§ **What to work on**
1) State whether each statement, marked (a), (b) and (c), agrees with the text on E. furcellata, which stands before the material. Give yes or no for each, and quote the words of that text that decide it. (a) The mean incubation period of the eggs was about seven days. (b) Adult males of E. furcellata lived longer than adult females. (c) Adult females preferred the early larval instars of H. talaca.
2) Resume the text on E. furcellata, which stands before the material, and continue it after its final sentence.

§ **Reading text**
[Start of section]
The multiple regression equation fitted with certain biotic and abiotic factors to predict the incidence and abundance of E. furcellata was (Y); Y = − 2.940– 0.03841 (H. talaca population) + 0.0125 Temp. (Max.) + 0.05998 Temp. (Min) + 0.04173 Relative humidity – 0.0003758 Rain fall [R2 = 63.77%; P value is <0.0001; Multiple R = 0.7986; F = 14.436].
Biology of E. furcellata on H. talaca
The average number of eggs laid by a single female was 276.6 ± 15.8 when E. furcellata was reared by providing the larvae of H. talaca (Table 5). Newly laid eggs were whitish golden in colour, which turned into creamy to light brownish later. The mean incubation period was recorded as 7.0 ± 1.0 days. The total nymphal development was completed in a period of 21.8 ± 0.7 days. Longevity of adult female was 30.8 ± 1.9 days and male was 27.6 ± 1.1 days fed on looper. The pre- oviposition period and oviposition period were lasted for 6.2 ± 1.3 and 18.4 ± 2.3 days. Sex ratio of the predator was recorded as 1:0.9 (F: M).
Life table of E. furcellata reared on H. talaca
From a single egg clutch an average of 95.35% nymphs hatched out. Among these, 95.15% were become adult (Table 5). The age-specific survival rate (lx), age-specific fecundity (mx) and the age-specific maternity (lxmx) of the predatory bug are described in the Fig. 2. The intrinsic rate of natural increase (rm) of E. furcellata was recorded as 0.149 ± 0.0 day−1 and the net reproductive rate (Ro) was 218.14 ± 2.1 female offspring per adult female, produced during their life span expected as 276.6 ± 15.8 eggs/female. The gross reproductive rate (∑mx) was also recorded as 244.69 ± 2.9 eggs/female while the finite rate of increase (λ)was 1.161 ± 0.01 females per female per day (Table 6). The mean generation time (Tc) was 35.49 ± 2.0 day−1 and Doubling time (Dt) was 4.63 ± 0.6 days.
Predatory efficiency of E. furcellata on different stages of H. talaca
In the experiment under no-choice condition of feeding, first instar nymph of E. furcellata predated 1.8 ± 0.4 s instar larvae of H. talaca per day. Other instars like II, III, IV and V consumed 3.2 ± 0.4, 4.6 ± 1.1, 5.8 ± 1.3 and 6.0 ± 1.4 (F = 43.47, df = 6, p = 0.001) second instar larvae of H. talaca (Table 7). The adult female preyed a mean of 10.2 ± 0.8 larvae per day, which was recorded as the highest number of predation among all the life stages. First and second instar nymph preferred second instar larva of H. talaca more than the other developing stages of the prey. Instead, the adult females were observed to preferably fed on fourth and fifth instar larvae of H. talaca compared to the early instars.
[End of section]
§ **Supplied material**
[Start of section]
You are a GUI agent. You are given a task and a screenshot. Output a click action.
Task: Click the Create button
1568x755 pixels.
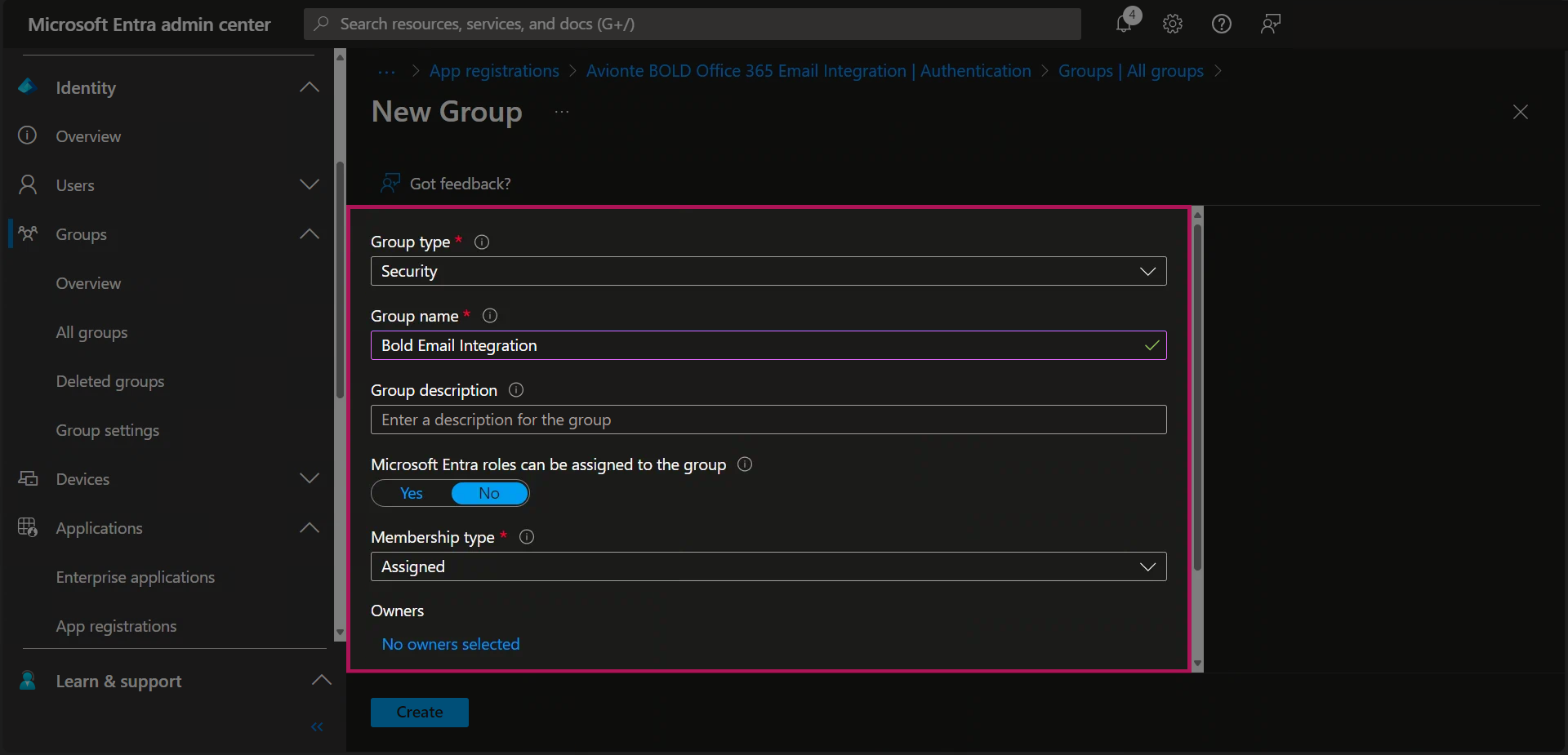coord(419,712)
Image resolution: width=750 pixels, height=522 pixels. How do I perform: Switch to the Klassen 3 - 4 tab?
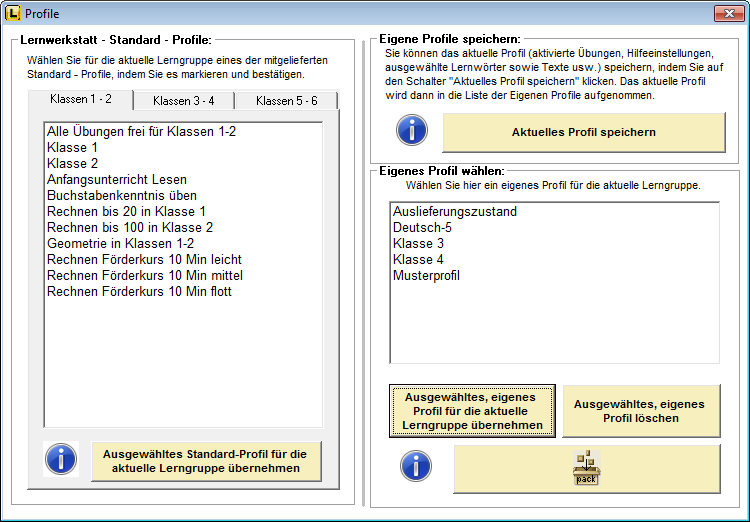click(x=183, y=101)
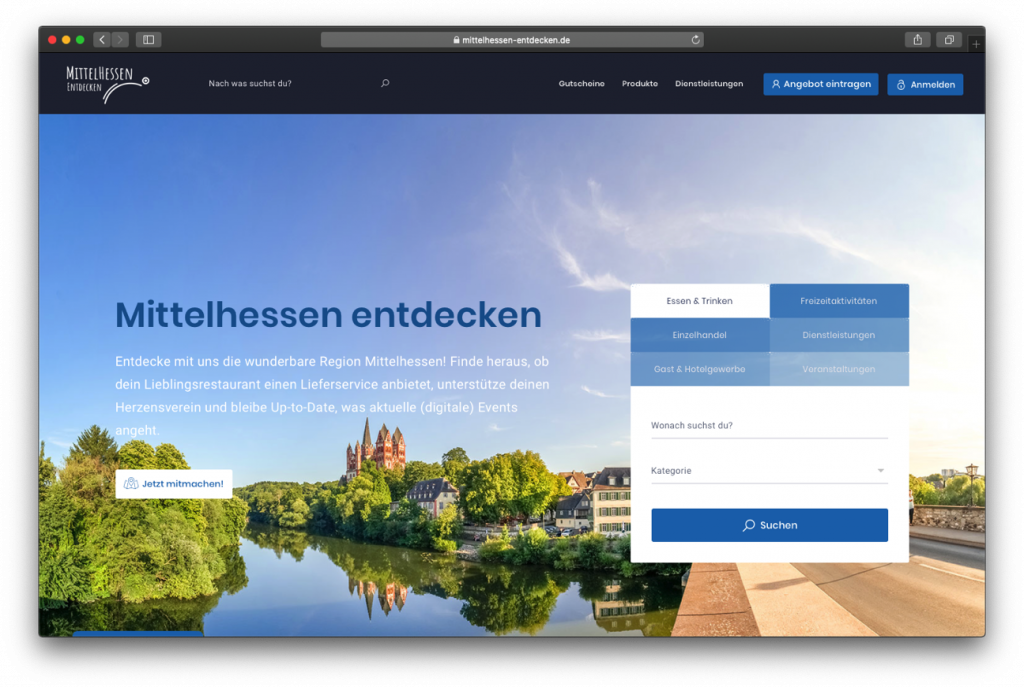Viewport: 1024px width, 688px height.
Task: Toggle the Freizeitaktivitäten category tile
Action: tap(839, 300)
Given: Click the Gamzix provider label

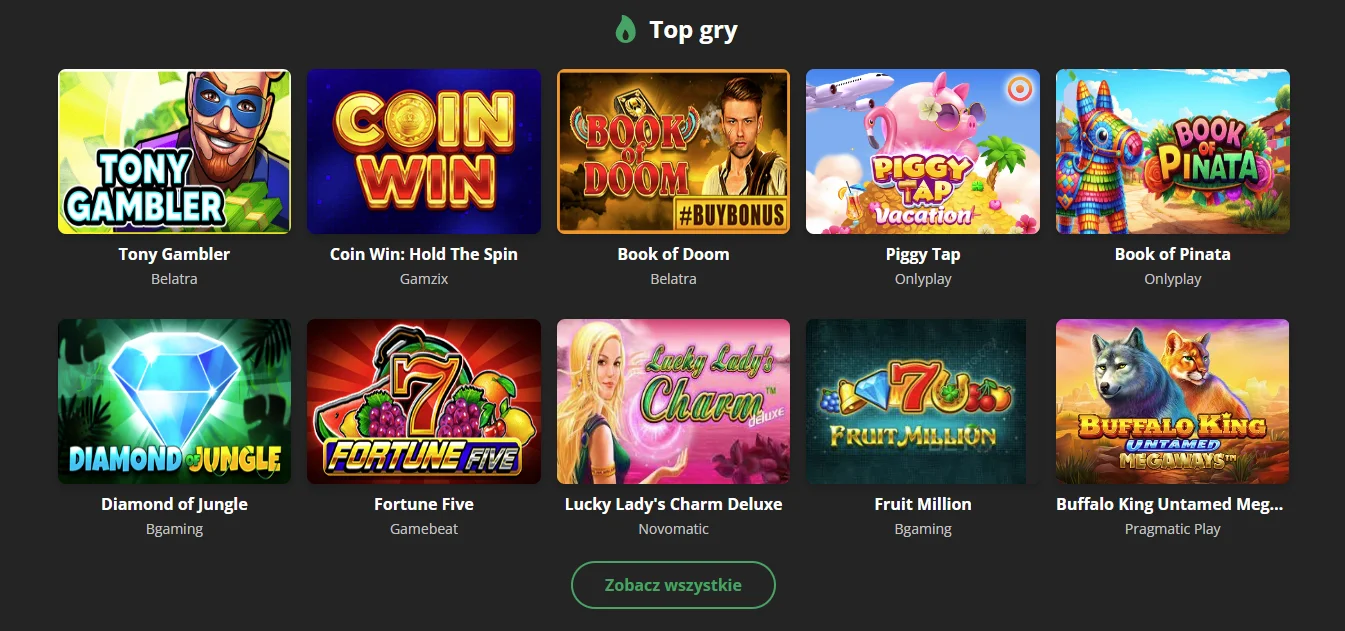Looking at the screenshot, I should (x=424, y=279).
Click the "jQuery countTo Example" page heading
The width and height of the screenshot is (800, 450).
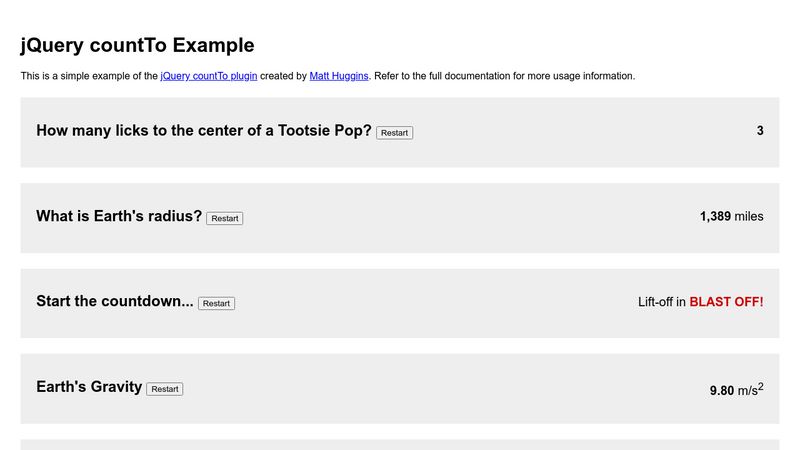(137, 45)
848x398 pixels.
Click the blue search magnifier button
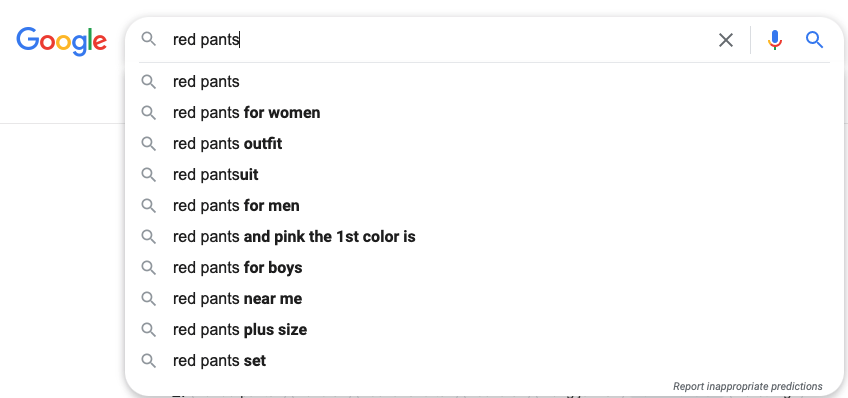(814, 40)
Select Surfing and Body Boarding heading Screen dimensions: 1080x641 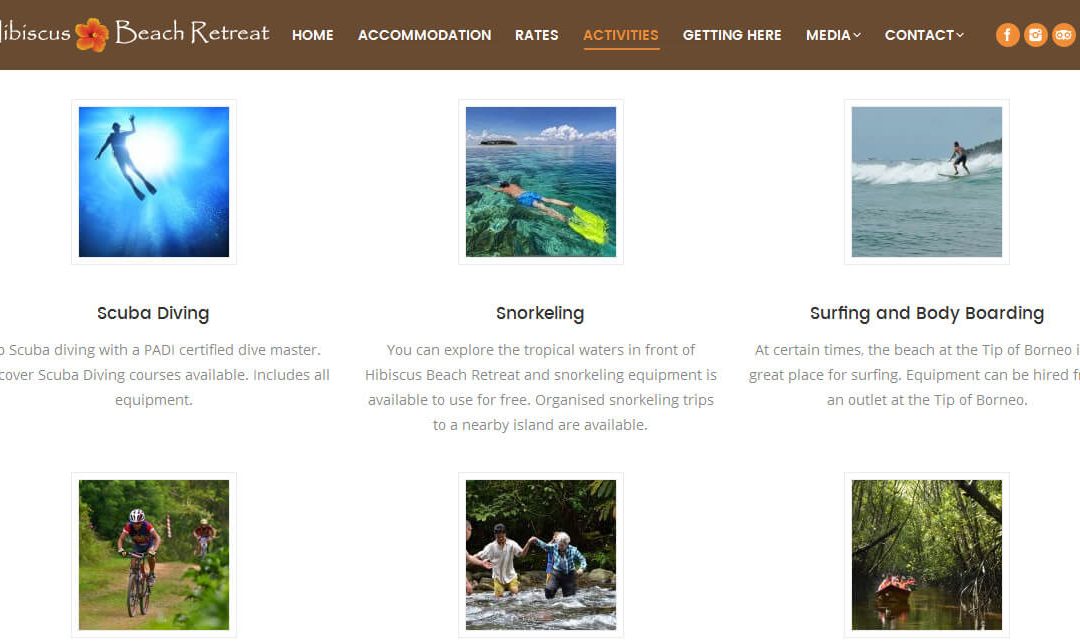tap(926, 313)
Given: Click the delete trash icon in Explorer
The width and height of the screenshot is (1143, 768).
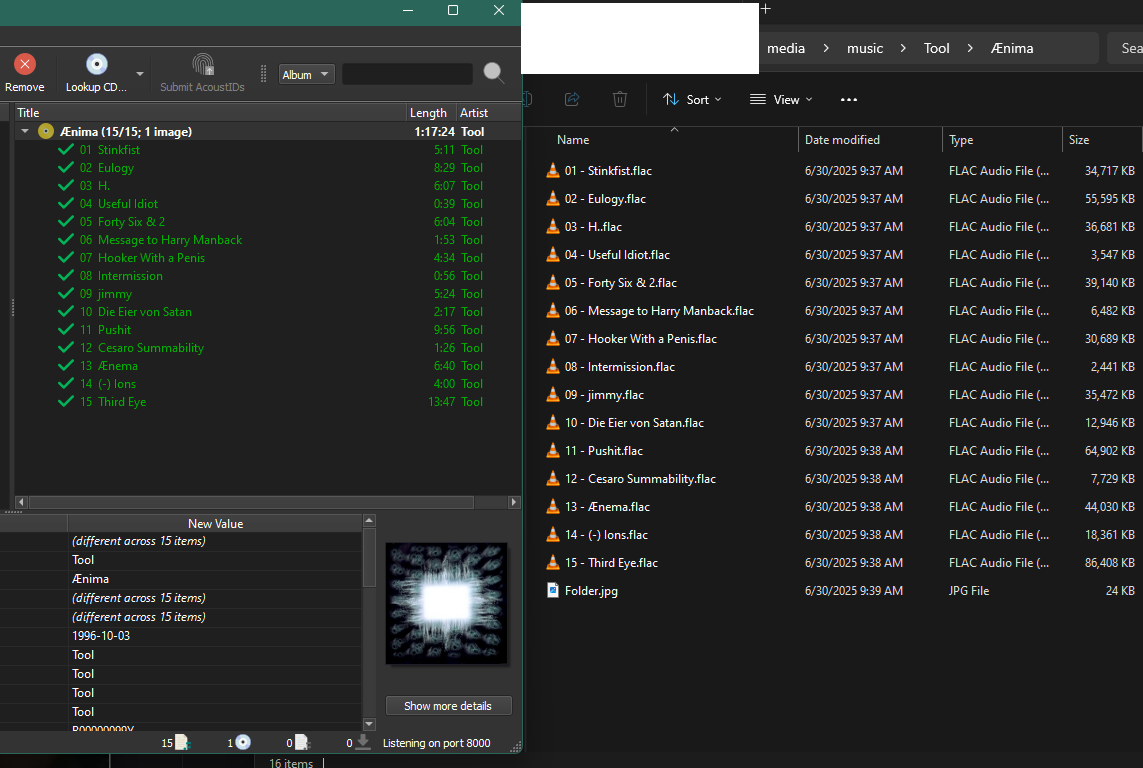Looking at the screenshot, I should 620,99.
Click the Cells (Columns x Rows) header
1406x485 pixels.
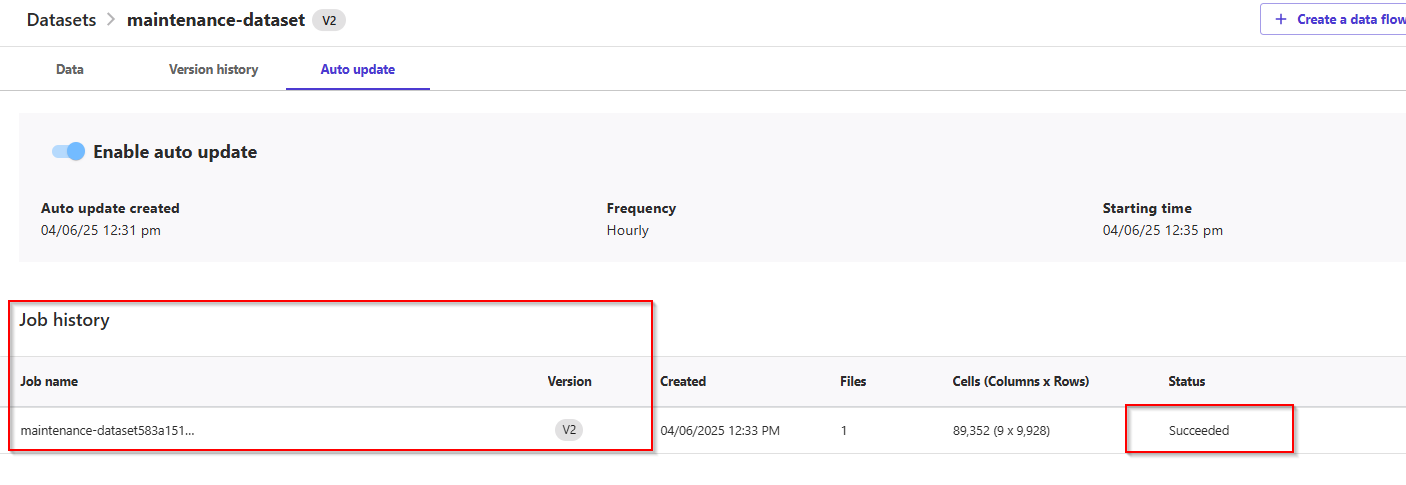coord(1021,381)
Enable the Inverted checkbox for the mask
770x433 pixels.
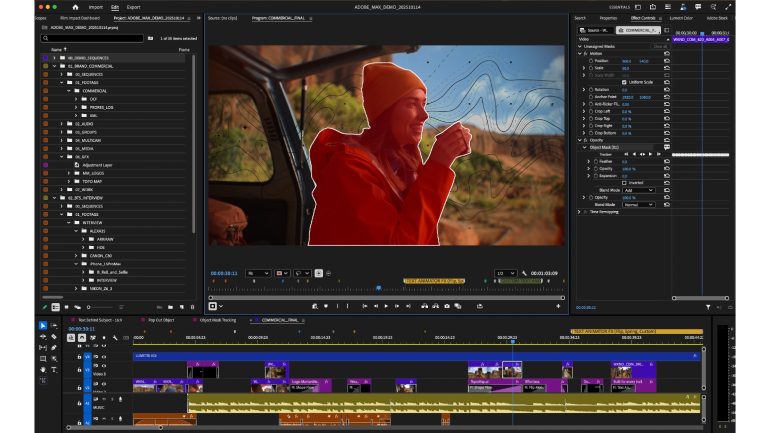(x=625, y=183)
[End of section]
§ **Results**
1)
(a) Yes: "The mean incubation period was recorded as 7.0 ± 1.0 days."
(b) No: "Longevity of adult female was 30.8 ± 1.9 days and male was 27.6 ± 1.1 days fed on looper."
(c) No: "the adult females were observed to preferably fed on fourth and fifth instar larvae of H. talaca compared to the early instars."

2)
The results of free-choice condition of feeding revealed that, the number of predation per day was comparatively lesser than that of no-choice (Table 8). A single V instar nymph of E. furcellata was observed to feed 4.8 ± 0.8 third instar larvae of H. talaca followed by IV instar (4.0 ± 1.0), III instar (3.0 ± 1.0), II instar (2.0 ± 0.7) and I instar (1.2 ± 0.4) nymph (F = 38.038, df = 6, p = 0.001) (Table 8). The prey consumption was inversely proportional to the stage of the prey. An adult female predated more number of second instar larvae (9.8 ± 1.1) and when compared to fifth instar larvae (5.4 ± 1.1) per day.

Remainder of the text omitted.